The prominence of tardive dyskinesia in some patients, juxtaposed against the difficulty of developing a valid (i.e., behaviorally homologous and pharmacologically isomorphic) animal model for this clinical syndrome, provides one of today's greater contradictions in neuroleptic psychopharmacology. It should be emphasized that conceptually, seeking such models for tardive dyskinesia – in terms of late-onset, usually orofacial, movements that emerge during very long term treatment with neuroleptic drugs – differs greatly from seeking to clarify the consequences of that treatment at the level of dopaminergic neurotransmission. In the latter situation, any relationship to tardive dyskinesia is indirect. Indeed, the well-established changes in neuronal function, such as striatal dopamine-receptor sensitivity, have been widely reported to occur in the absence of spontaneous behaviors akin to those of the clinical disorder whose putative pathophysiology is supposedly reproduced (Waddington, 1989, 1990).

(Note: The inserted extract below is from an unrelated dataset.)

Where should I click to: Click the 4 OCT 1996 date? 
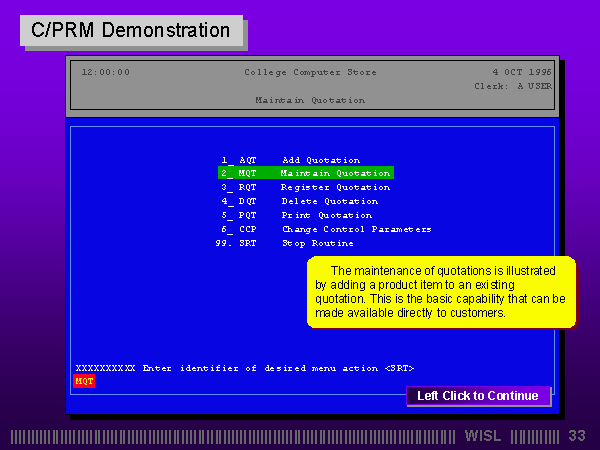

The rodent studies of the 1980s – the first decade during which the attempt to find behavioral homology, as opposed to purported pathophysiology, was examined – have been reviewed elsewhere (Waddington, 1990). Among 21 relevant studies of orofacial function in rats administered neuroleptic drugs for substantial proportions of their adult lives, many showed late-onset oral movements, although no such effects (or sometimes even a very early onset of such movements) were apparent in others. To some extent, the phenomenology, pharmacologic characteristics, and pathophysiology of these late-onset movements paralleled clinical tardive dyskinesia, although a careful consideration of the methodological factors did not resolve the apparent inconsistencies (Waddington, 1990).